I was never working from home.
I don’t think it’s wanting an echo chamber either and it’s frustrating that some posters are determined to have an argument. Just try to see this from my (and others) points of view for a minute.
You have a baby and for the first few months of that baby’s life, you are majorly restricted - the supermarket or walks. Mine was a winter baby so trudging round a muddy park was the highlight! In January and February there was no end in sight either - we couldn’t say it would be all right because it would be over by , for all we knew it could drag on until June/July.
I was on threads with others with babies and toddlers and we were all feeling similar. Isolated and depressed, no support with things like breastfeeding or help from wider family or able to see friends.

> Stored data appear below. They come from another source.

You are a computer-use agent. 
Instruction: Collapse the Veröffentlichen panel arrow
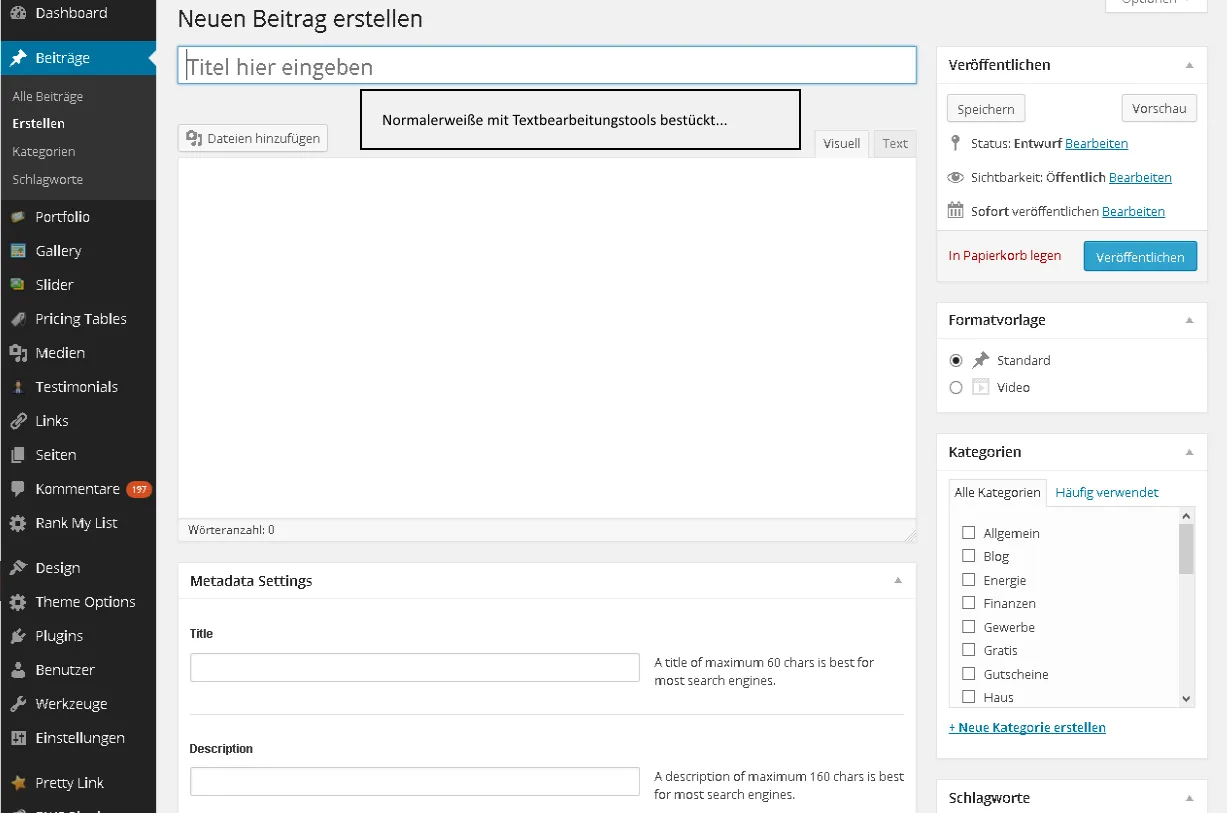coord(1190,65)
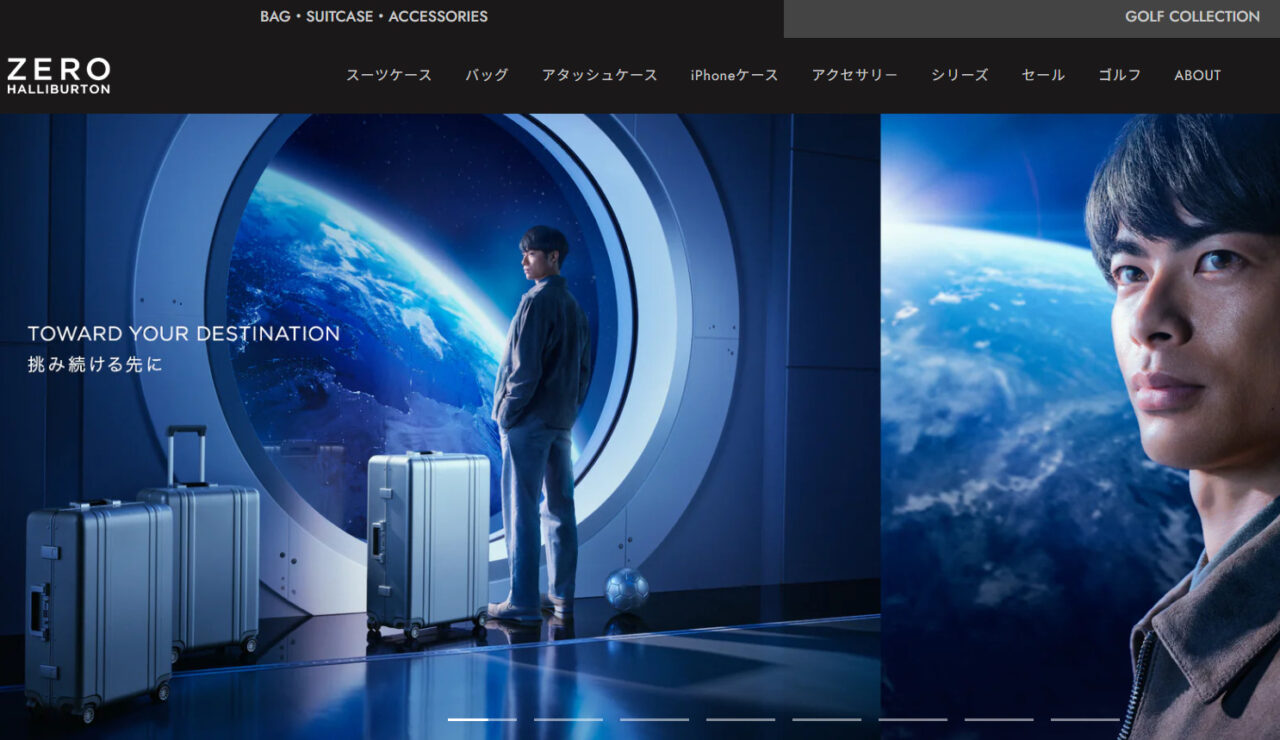Open the セール link

(x=1043, y=75)
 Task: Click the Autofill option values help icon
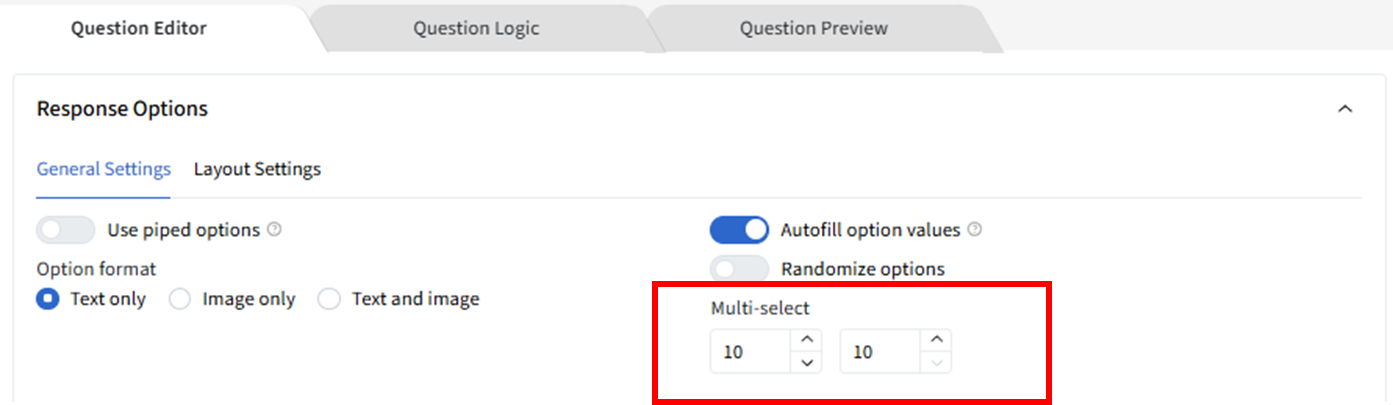click(975, 230)
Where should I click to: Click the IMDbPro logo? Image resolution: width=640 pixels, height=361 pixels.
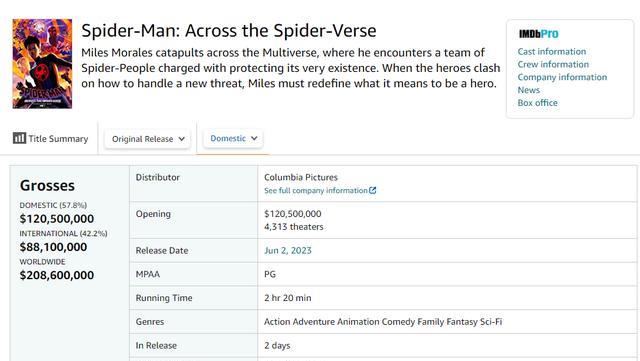pyautogui.click(x=538, y=34)
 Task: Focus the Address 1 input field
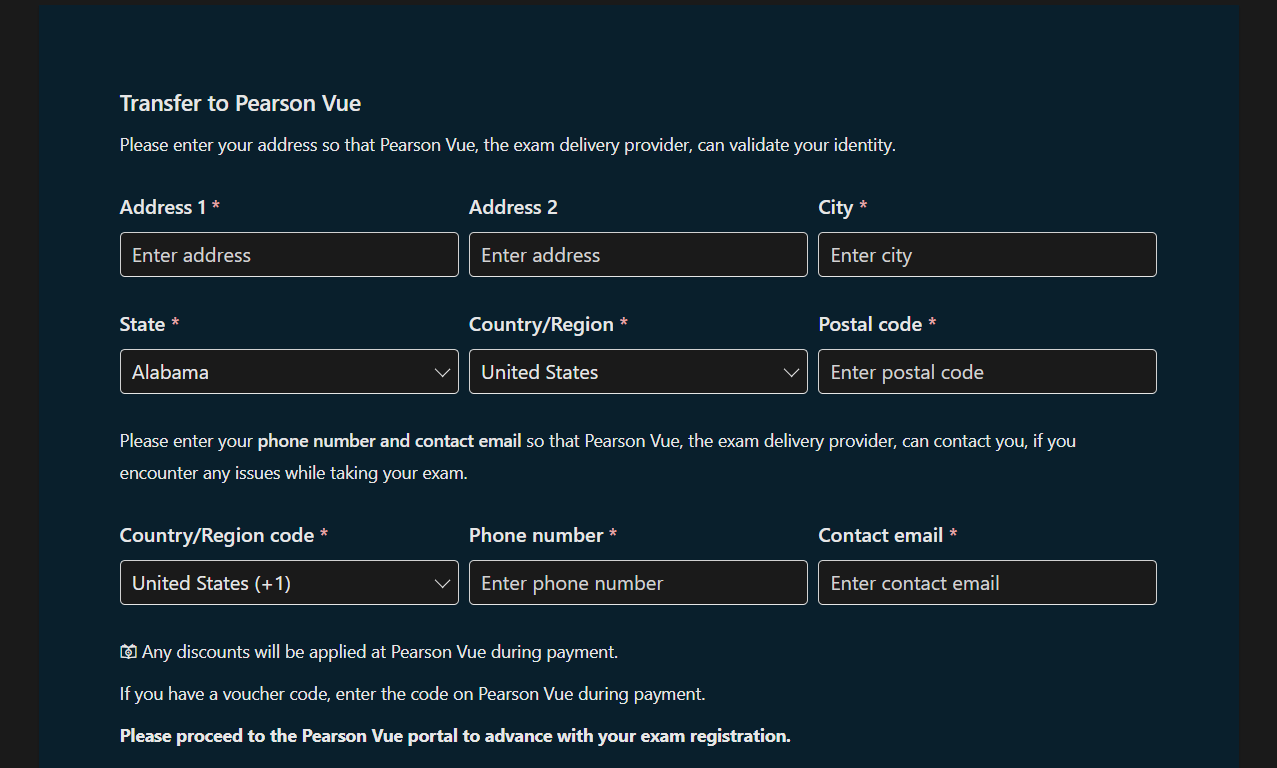click(x=289, y=255)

I do actually think my own child is young enough not to have been impacted (I was, though.)
But every time we said this - every time - we got pounced on.
‘Just get a puddlesuit and get out.’
‘There weren’t toddler groups forty years ago.’

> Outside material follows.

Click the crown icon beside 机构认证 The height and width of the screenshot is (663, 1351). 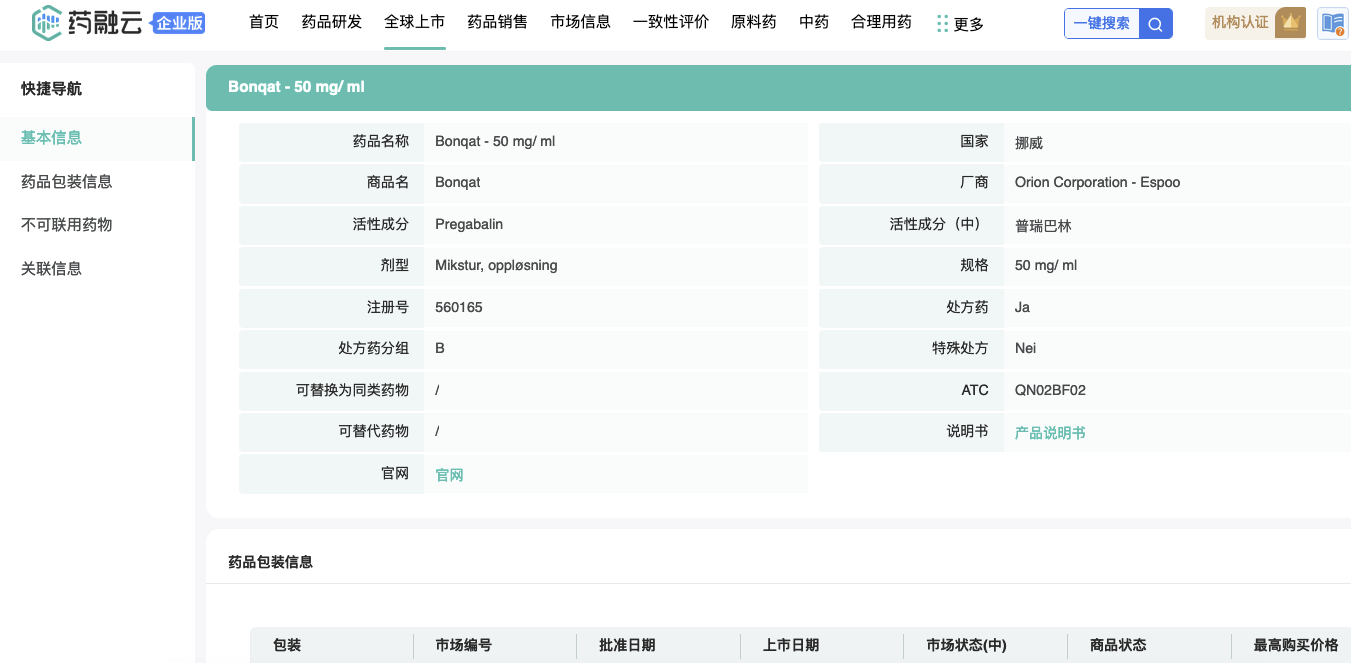tap(1290, 22)
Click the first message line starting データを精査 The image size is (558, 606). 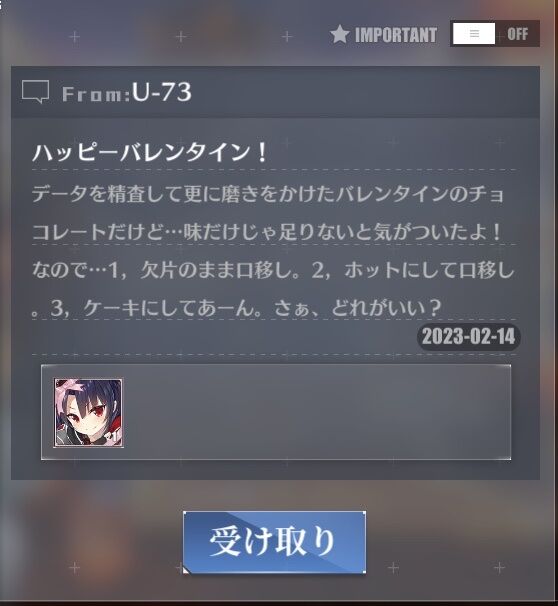268,194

‘Babies don’t need classes anyway. It’s just for the mums.’
‘NCT is just for middle class mummies anyway.’
‘All babies need is cuddles and milk.’
We even had people saying they wished they’d had their babies in lockdown
because their DHs would have been home. The threads took a really unpleasant tone because any worries anyone might have over their toddlers development was told in no uncertain terms that they were selfish and foolish and downright dangerous.
And you do remember so when I saw that news article I thought I’d post it as a little reminder.

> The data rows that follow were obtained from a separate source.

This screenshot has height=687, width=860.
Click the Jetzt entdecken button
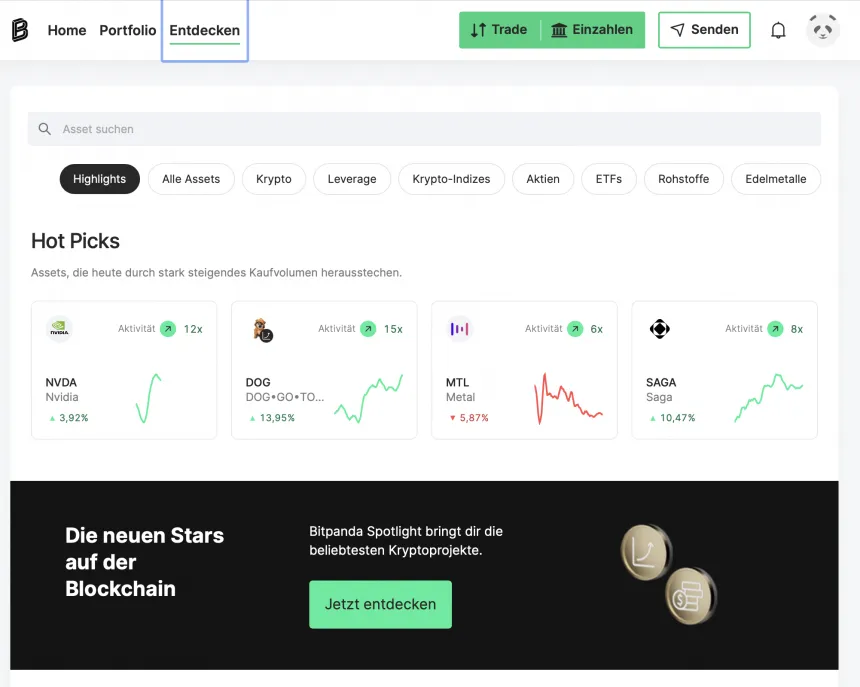pos(380,605)
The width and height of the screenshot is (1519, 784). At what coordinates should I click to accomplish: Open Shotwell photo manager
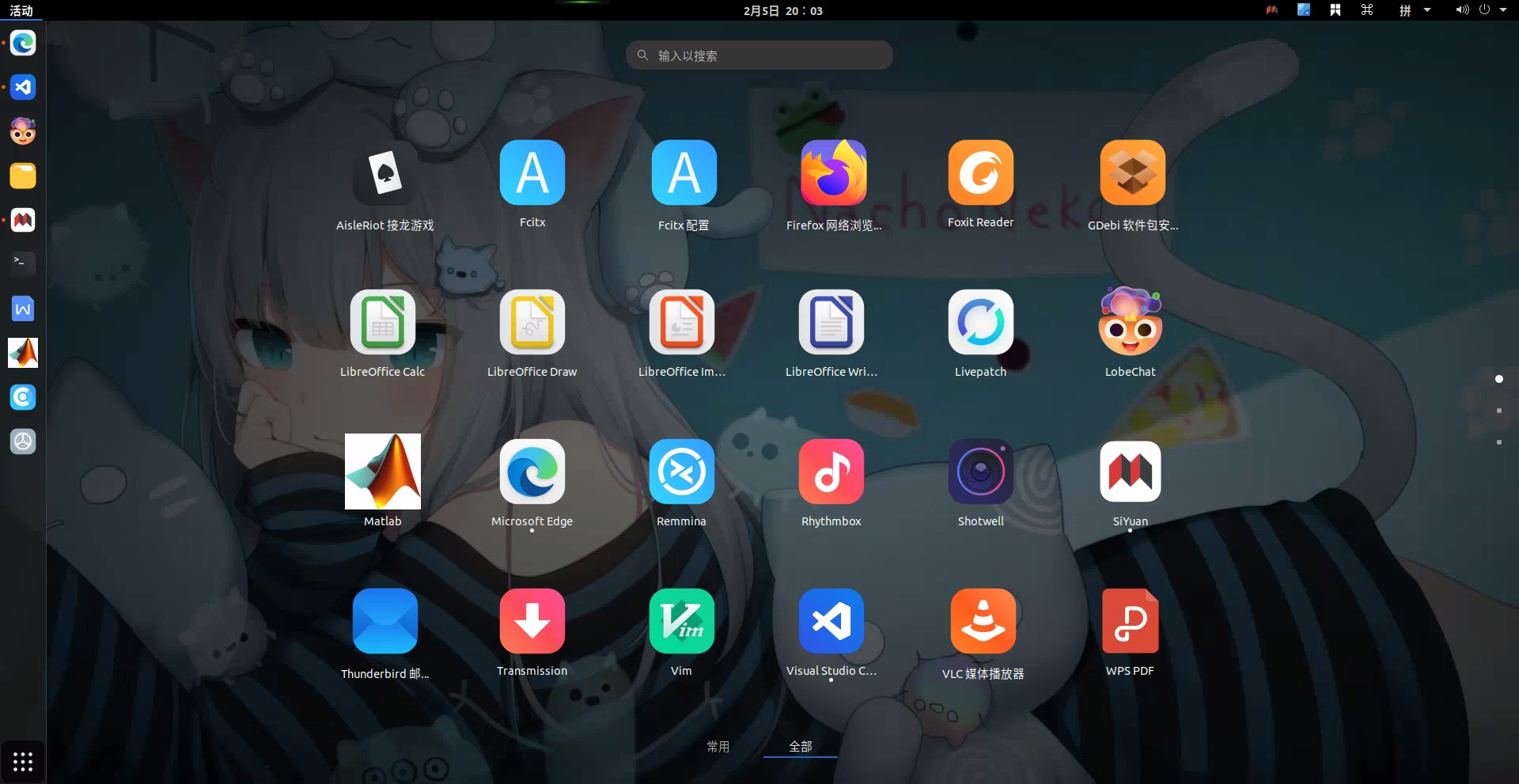pyautogui.click(x=980, y=472)
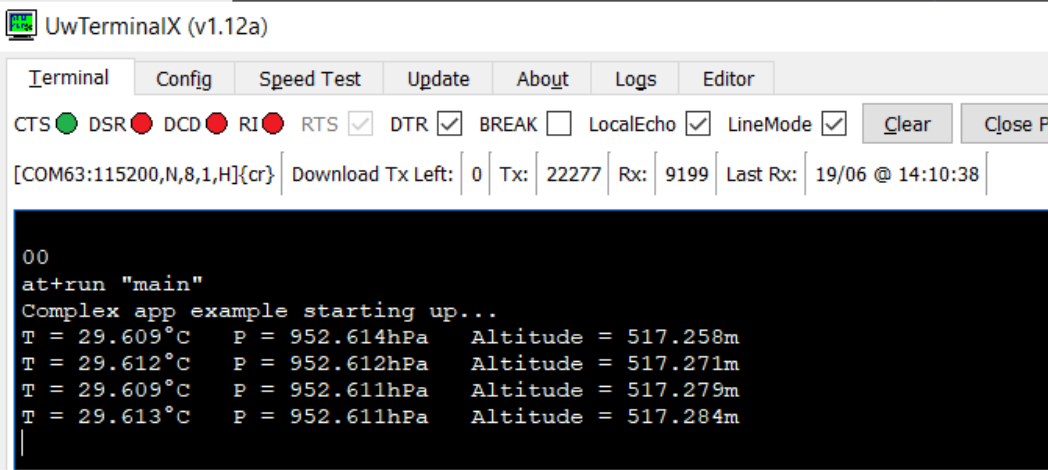1048x470 pixels.
Task: Click the red RI status indicator
Action: (273, 125)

There are hundreds of threads about teachers. I am not trying to open old wounds here but there are honestly, literally, loads of them. They all point out much the same: that teachers are at risk from covid, that mitigation should be in place and should have been in place, that teachers are at risk of being very ill and even dying. If that sounds sarcastic at all it isn’t. I’m just pointing out that it is much-discussed on here.
What hasn’t been discussed (much) are the very young and their parents. Of course there will be individual exceptions but as a rule I honestly don’t know how anyone can say that effectively removing under 5s from circulation for months can not have had an effect. And when you try to talk about that - I don’t necessarily have solutions here - to be told you are wrong to do so, that it should only be about the future (and by the way it is your fault because you didn’t write to your MP about funding for EY in 2019) and now someone said something about teachers - that does grate.
I do think a lot of the time it comes across very much as ‘we don’t want to talk about that.’ And I know why.